The Daylights Are Making Up For Lost Time.

Ran Jackson sounds chipper and happy, despite the fact that he's not sure exactly where he is. His band, The Daylights, has been touring rigorously in support of their new self-titled, self-released record. They're in the middle of a 45-show run, with only two days off.

The reason they've become such road warriors lately? They're making up for lost time.

In a familiar tale, the young band saw stars and signed on the dotted line of a Sony record contract as soon as it was offered, which resulted in their 2004 debut The Shift and Blur.

The Daylights are living happily free of major labels.
Eric Ryan Anderson
The Daylights are living happily free of major labels.

"It's interesting when you're a kid and you're getting picked up by a limousine at your house, being shuttled to an airport," Jackson says. "Those things make you dreamy-eyed, but so much of it is an illusion."

It was an illusion they bought into during their early days as a Dallas band.

Since they were kids, Ran and his brother Ricky have wanted to make music. They come from a musical family, which includes their cousin Sarah Jaffe, whose career as a brilliant singer-songwriter is booming.

But the Jacksons' path has been far different than Jaffe's grassroots approach. They moved from Dallas to Nashville, and then from Nashville to Los Angeles, trying to pick up what they could from the music communities of each city. In Nashville, they quickly acclimated themselves to the traditional Nashville songwriting style, which can be heard on The Shift and Blur. It wasn't long, though, before the band grew disenchanted with the city, and they moved to Los Angeles, where they hired Danish drummer Svend Lerche and developed a harder, darker style more akin to Muse and The Verve.

Their label, however, struggled to find the right place for their new sound.
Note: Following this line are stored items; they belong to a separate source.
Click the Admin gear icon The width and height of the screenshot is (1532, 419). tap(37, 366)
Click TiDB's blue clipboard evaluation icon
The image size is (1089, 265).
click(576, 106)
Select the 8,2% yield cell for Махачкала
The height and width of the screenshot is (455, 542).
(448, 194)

"We moved from Columbia to Epic, back to Columbia, back to Epic," Jackson says. "They just kept us there for two years. They weren't really doing anything, they just kept their thumb on us."
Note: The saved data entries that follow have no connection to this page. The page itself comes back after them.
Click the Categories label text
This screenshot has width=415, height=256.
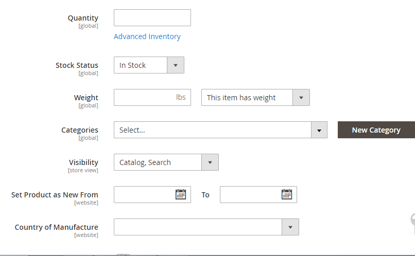click(80, 130)
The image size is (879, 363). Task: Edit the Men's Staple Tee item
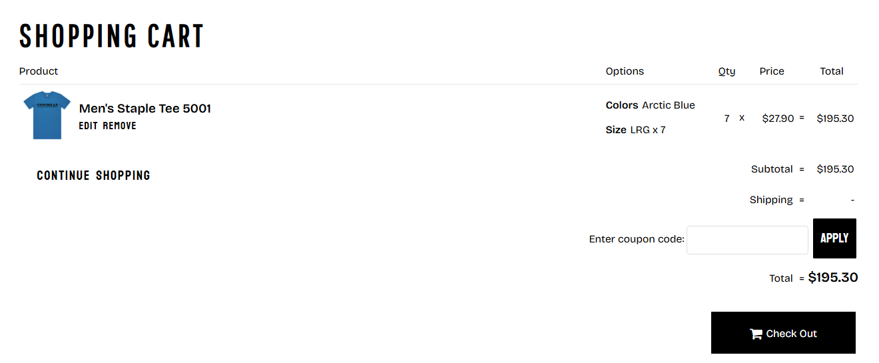[88, 126]
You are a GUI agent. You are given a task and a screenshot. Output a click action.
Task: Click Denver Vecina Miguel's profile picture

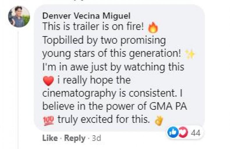19,17
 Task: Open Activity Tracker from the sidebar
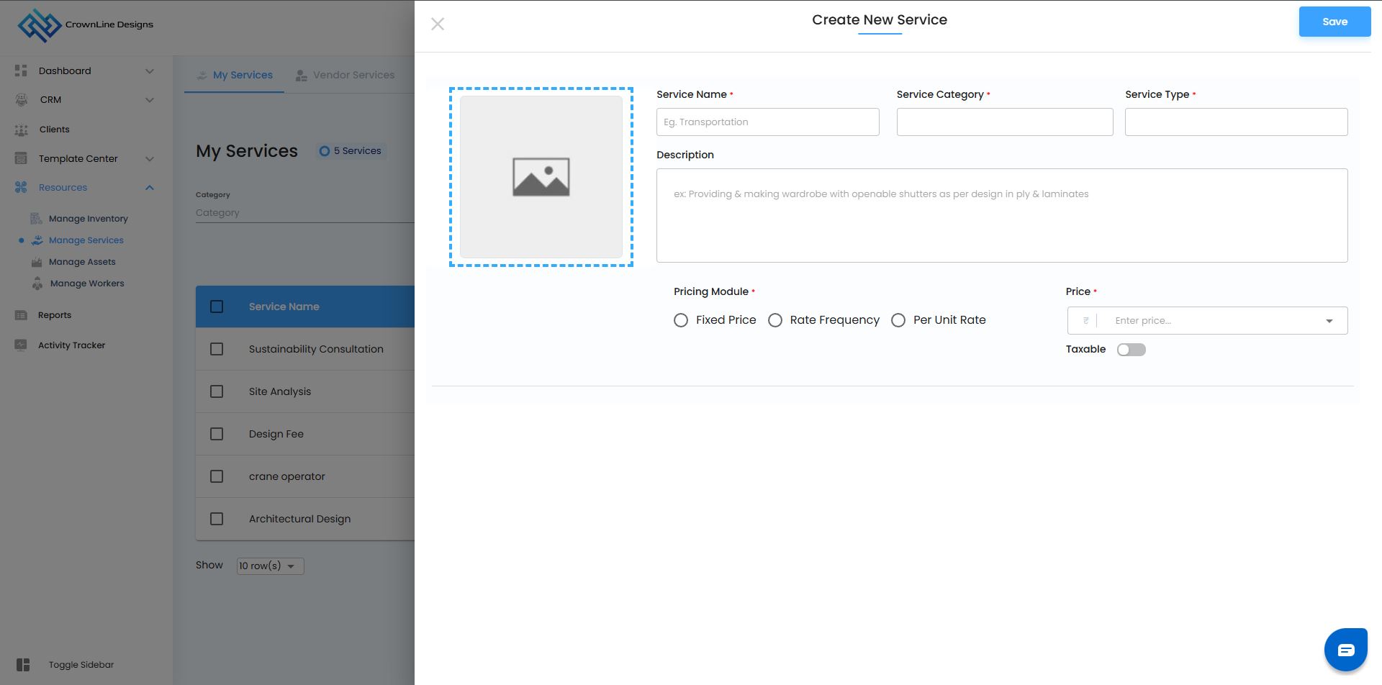coord(71,345)

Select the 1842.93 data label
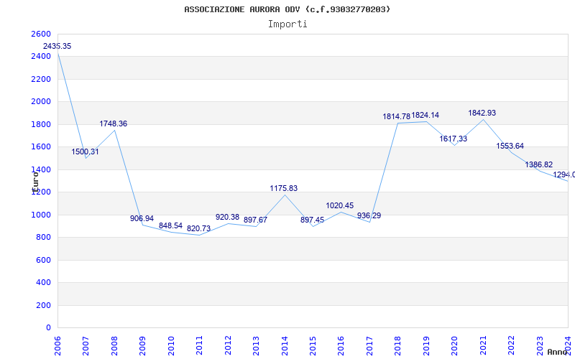482,113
Eventually, the band was able to get out from under their label's thumb and decided to carry on without the help of a record deal. And it appears to have been a good decision.

"We know bands who are on major labels—bands that have 'broken,' so to speak—and they can barely pay their rent," Jackson says. "Here we are with a record that we just put out on our own, and we're actually making money for the first time in our career."

The record that Jackson is talking about is no small thing. They enlisted the help of super-producer Youth (The Verve, U2), who liked the band's demos so much that he welcomed them into his London studio for a cost of next to nothing. What resulted from those sessions is an enormous 15-song album of British-by-way-of-American pop, riddled with huge choruses and devastating hooks. It's clear that the band has put all of their resources into this record, and they're hoping that their hard work pays off.

In the meantime, The Daylights don't plan on taking any breaks from the road. They aren't even home for Thanksgiving, although they'll be close to their Dallas relatives thanks to a House of Blues date in support of Needtobreathe this week. But according to Jackson, residence for The Daylights has become a relative thing.

"Home," he says, "is where my guitar is."